I
don't drive to school much, I take the bus and train but sometimes
the universe arranges itself so there is a car at my disposal.
I got
stuck in front of the firetruck on the overpass between two highways.
It screamed at me for a good two minutes,-which any kid can
tell you the louder you get screamed at the harder it is to figure
out what to do next. I don't know how I got out of it but, no
sooner had I gotten down the road a bit and was beginning to breathe
normally again, an ambulance pulled up behind me and the sirens
blasted again. Twenty-three degrees in New York and I arrived
in school sweated out.
And
that was the easy part of the day.
I was
speaking with the math assistant principal, when a pretty young woman
who struggled with English, asked, "Mr., are you busy?"
"Yes,
of course," he answered, and she stood by the side and waited.

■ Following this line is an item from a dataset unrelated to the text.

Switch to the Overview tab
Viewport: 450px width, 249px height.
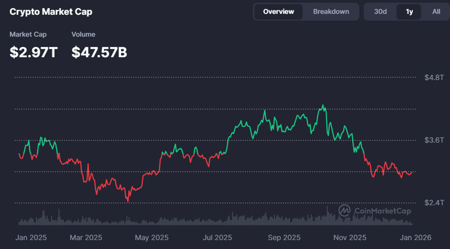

And waited. And waited some more.
Finally
he asked what she needed.
"No
teacher, in room"- she got out in broken English.
"Well,
what teacher does it say on your schedule?" he asked and took
the paper from her hand.
If
you guessed, Ms. Teacherfish, you guessed right. I was at
the assistant principal's office confirming I had been given a new
schedule, which of course, he had no record of. I hustled down
to the room on the young lady's program card and gave my new class,
the new class spiel in English and then in Spanish. And then
repeated it three times as two more groups identified that in fact
there was indeed a new math class in said room.
The
next period was Resource Room, and if I thought things couldn't go
worse. I was wrong. The state monitor arrived.
We
spend an inordinate amount time worrying about being "monitored".

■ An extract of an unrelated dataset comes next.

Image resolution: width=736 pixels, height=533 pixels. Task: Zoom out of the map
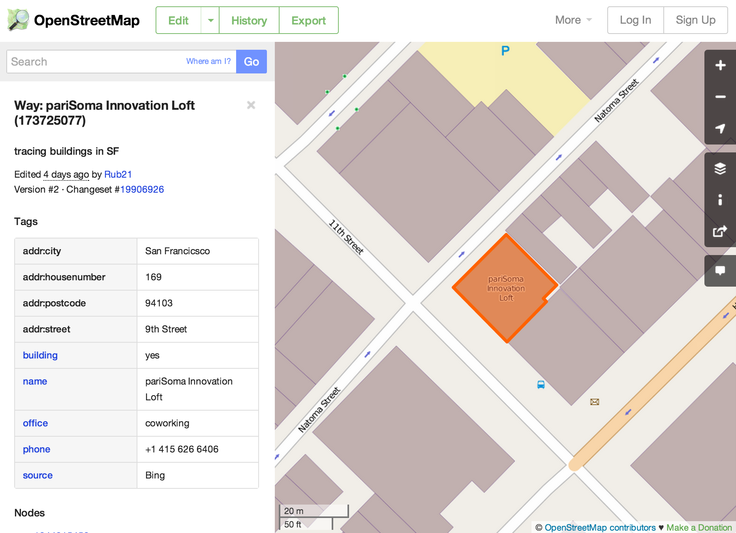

Perhaps that comes from spending a year on the closing school
list, only escaping doom at the last moment when an independent
arbitrator decided that even an all powerful mayor needs to adhere to
contracts.
The
monitor entered our resource room. On a good day there isn't enough
room to swing a dead cat. (I don't know what that means
exactly, but the one piece of feedback we got was don't use idioms)
She spent the next forty-five minutes, sliding
between my half of the room and the other half occupied by a
different group of students. With a different teacher- equally
flummoxed.
Lucky
for me, my side is smaller, with less chairs. She spent more
time on their side.
We
discussed a New York Times editorial about Women in Combat, Shaggy,
so nicknamed, because he reminds the rest of the group of the
character in Scooby Doo cartoon, kept his head up the whole period
and played it straight. When I thanked him later, Carlos said,
"You tell us not to accuse anyone of using illegal
substances if we don't have proof"
That's
not what I meant by playing it straight. That's why, I guess I
shouldn't use idioms.
Alfonso
wanted to talk about the decorated sniper who was shot to death at a
shooting range in Texas. I asked him to connect it to the
article. Miraculously he did.
Freida
volunteered the correct, counter argument, it is the second time
she's spoken aloud this semester.
Paulo
said there was only one four star woman general. I said,
I didn't know that for a fact but he found the line in the
article that proved him right immediately.
Was
the monitored impressed? I have no idea, all I heard from the
head of our department was the don't use idiom thing.
Later
I started to calm down, what did it matter what she thought? I
sat with seven young people in a crowded overheated room who could
discuss a New York Times editorial with insight and conviction.
Why should I care if anyone else was impressed?
And
so I made it through the end of the day- calmed down considerably. I
had a meeting in Brooklyn in the evening but the kind lady
voice inside my cell phone was directing me there and I was getting
into my "what me worry?" mode when a woman pulled up next
to me and signaled that I should roll down my window. I figured
she was going to tell me that my scarf was hanging out the car door.
"You
should check your right rear tire," she said, "I
think the lugs are loose and it might fall off."
It
didn't.
The
day ended uneventfully.
I
survived.
Cue
the Mama told me there'd be days like this- music.